**THE RECORDS:**
☆ ☆ ☆ ☆ ☆ ☆ ☆
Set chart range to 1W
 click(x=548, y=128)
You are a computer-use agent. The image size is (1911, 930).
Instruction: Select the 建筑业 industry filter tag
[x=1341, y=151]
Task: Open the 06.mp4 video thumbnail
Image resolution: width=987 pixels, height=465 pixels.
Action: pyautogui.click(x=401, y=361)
☆ ☆ ☆ ☆ ☆ ☆ ☆
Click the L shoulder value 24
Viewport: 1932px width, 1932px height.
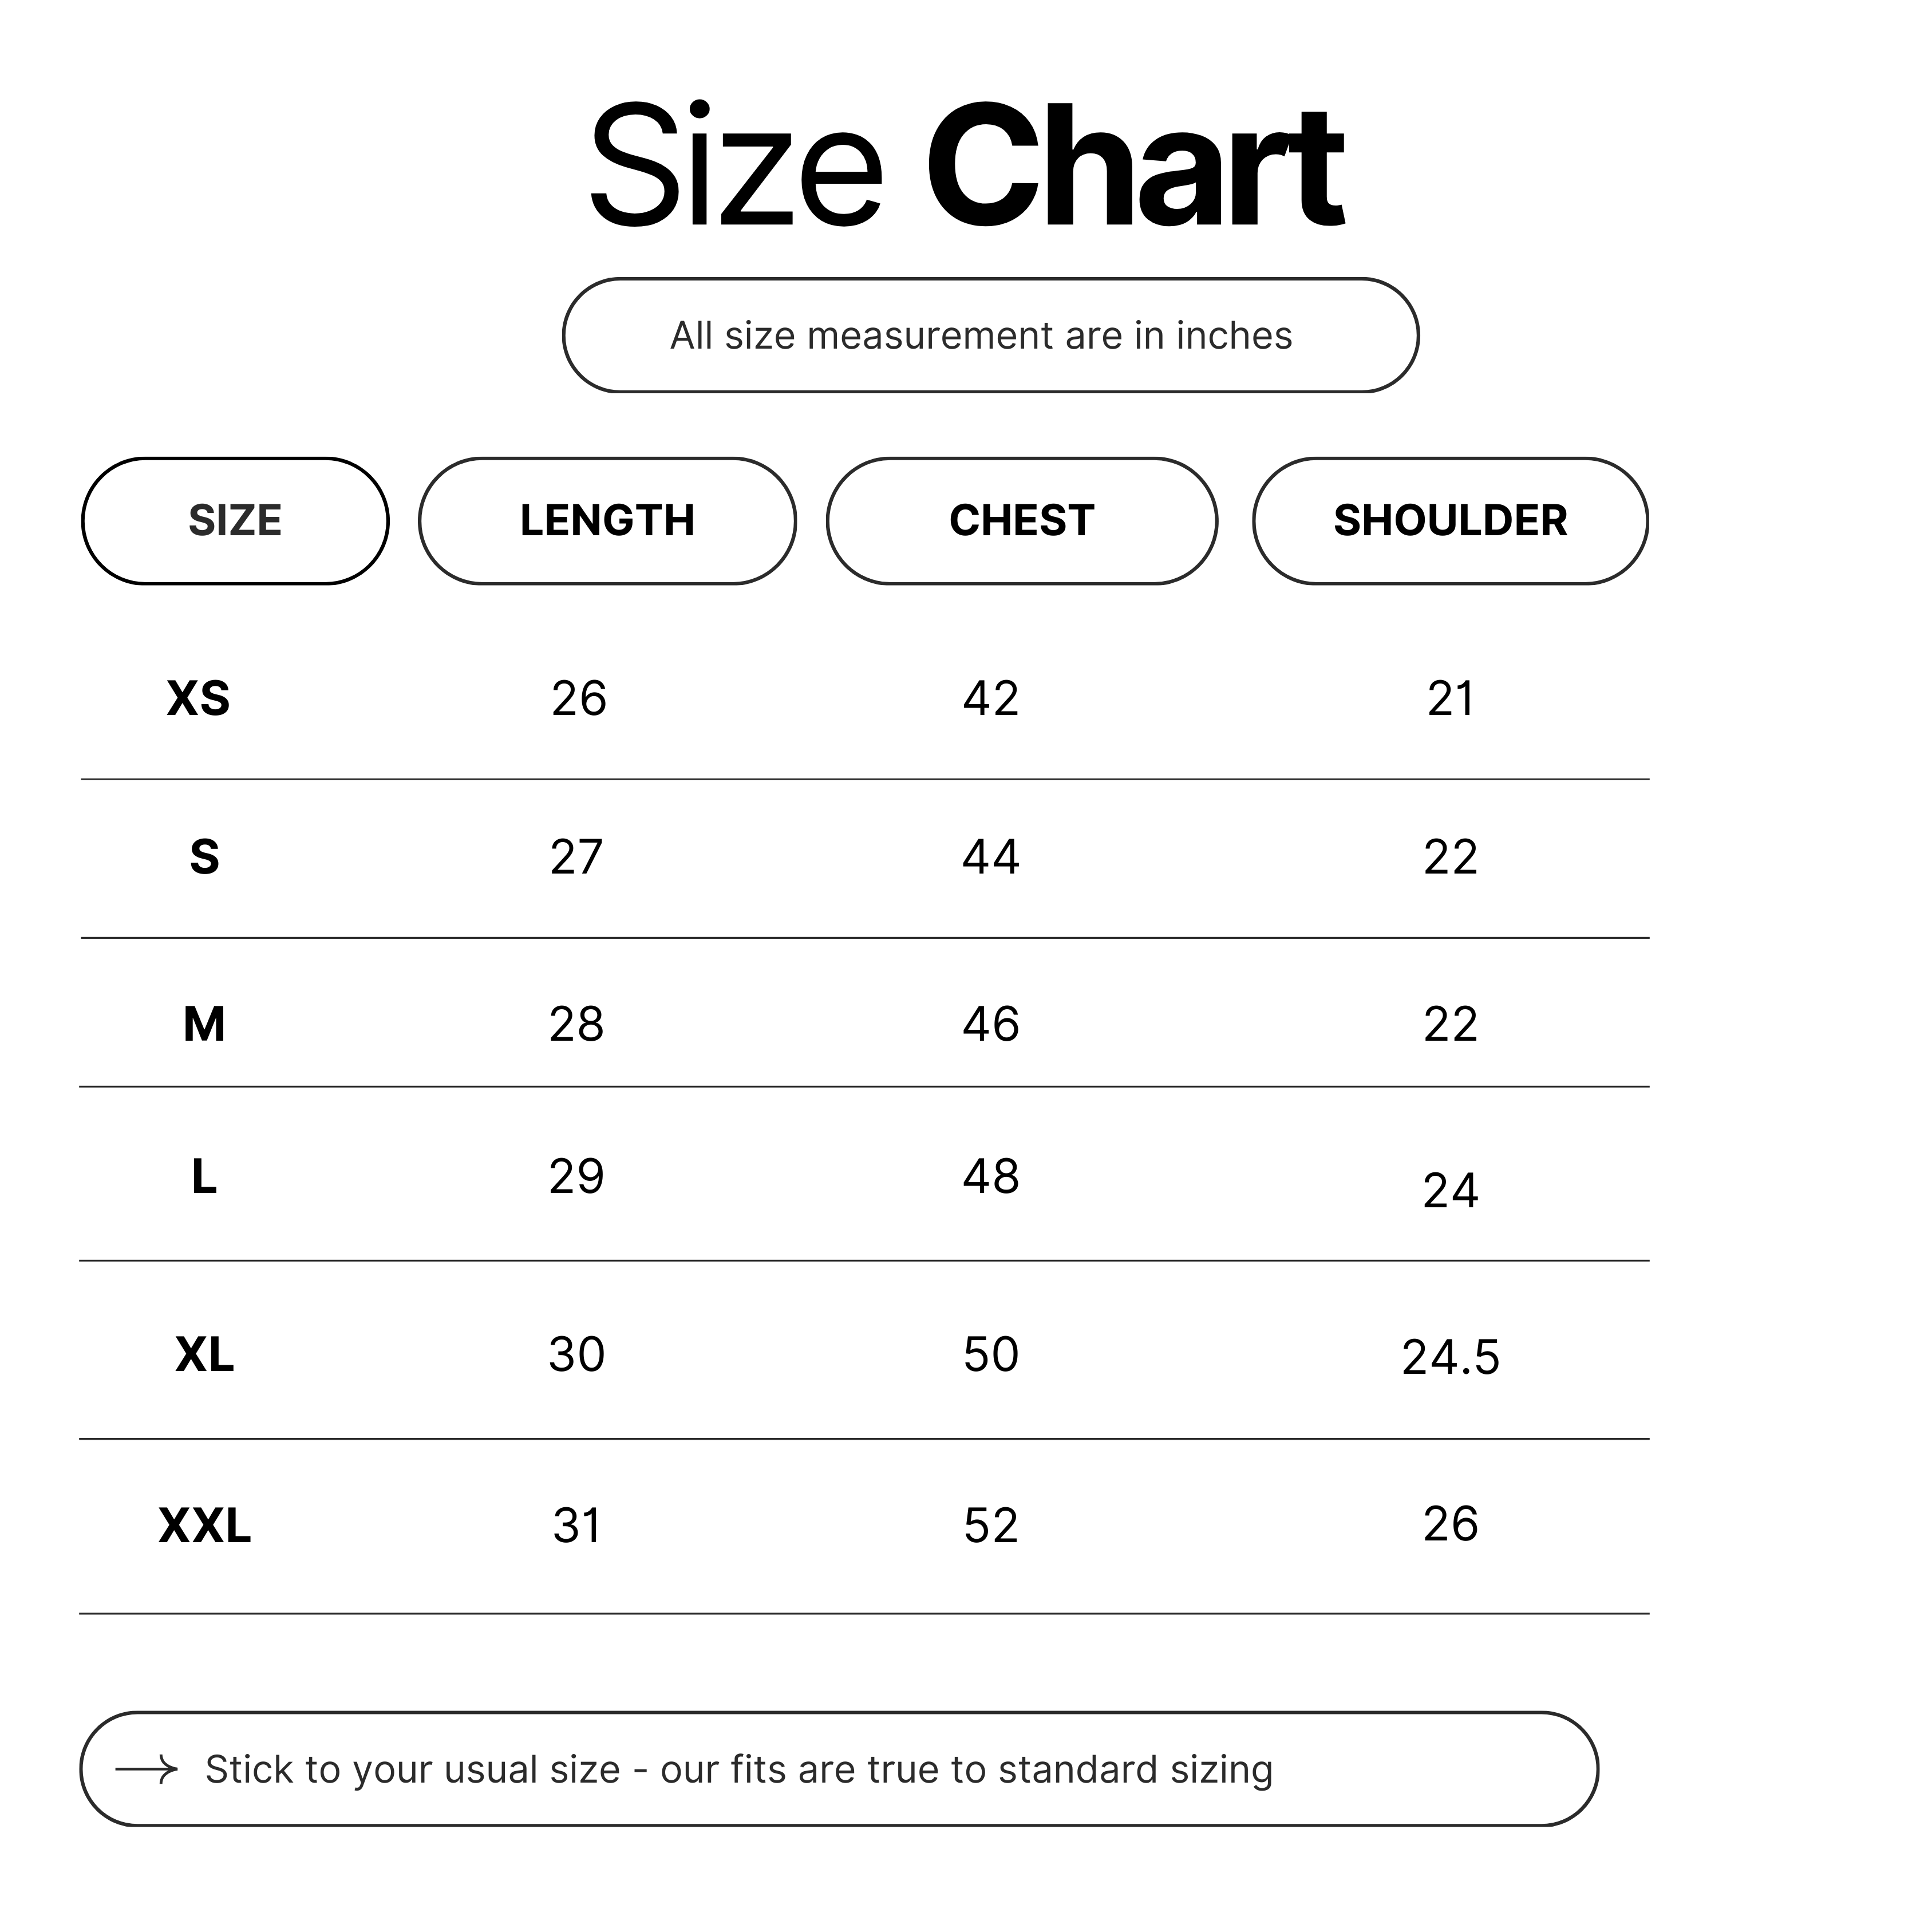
☆ ☆ ☆ ☆ ☆ ☆ ☆
**TASK OBJECTIVE:** For this exercise, output exactly the lines above from the line with "Set chart range to 1W" to the line with "Task: Open the 06.mp4 video thumbnail", counting both, and leave out the rest.

**ANSWER TO THIS TASK:**
Set chart range to 1W
 click(x=548, y=128)
You are a computer-use agent. The image size is (1911, 930).
Instruction: Select the 建筑业 industry filter tag
[x=1341, y=151]
Task: Open the 06.mp4 video thumbnail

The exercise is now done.